● **What to work on**: Put everything from the line containing "You are a computer-use agent. The width" down to the end of the records into a JSON list of strings, with one string per line and blank lines omitted.
------------------------------------
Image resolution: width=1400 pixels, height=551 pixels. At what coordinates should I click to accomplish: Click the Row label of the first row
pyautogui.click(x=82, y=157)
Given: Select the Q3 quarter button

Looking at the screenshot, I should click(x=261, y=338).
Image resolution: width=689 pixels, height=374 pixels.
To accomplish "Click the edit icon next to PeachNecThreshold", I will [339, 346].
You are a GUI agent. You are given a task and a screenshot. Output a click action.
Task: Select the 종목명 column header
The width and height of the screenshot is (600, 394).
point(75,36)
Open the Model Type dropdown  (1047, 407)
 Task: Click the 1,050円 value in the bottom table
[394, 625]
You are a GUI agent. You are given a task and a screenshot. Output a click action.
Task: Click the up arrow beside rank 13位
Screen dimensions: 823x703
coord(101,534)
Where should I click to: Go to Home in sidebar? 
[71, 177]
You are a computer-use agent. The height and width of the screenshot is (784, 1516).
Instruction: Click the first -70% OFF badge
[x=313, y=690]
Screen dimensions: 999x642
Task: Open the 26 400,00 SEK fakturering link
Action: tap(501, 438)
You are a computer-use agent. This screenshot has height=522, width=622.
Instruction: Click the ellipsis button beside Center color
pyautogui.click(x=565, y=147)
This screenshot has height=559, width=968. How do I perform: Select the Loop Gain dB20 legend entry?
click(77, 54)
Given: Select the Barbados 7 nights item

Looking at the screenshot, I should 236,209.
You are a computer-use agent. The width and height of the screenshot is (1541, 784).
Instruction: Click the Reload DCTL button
------------------------------------
● **Task solution**:
[
  "You are a computer-use agent. The width and height of the screenshot is (1541, 784).",
  "Instruction: Click the Reload DCTL button"
]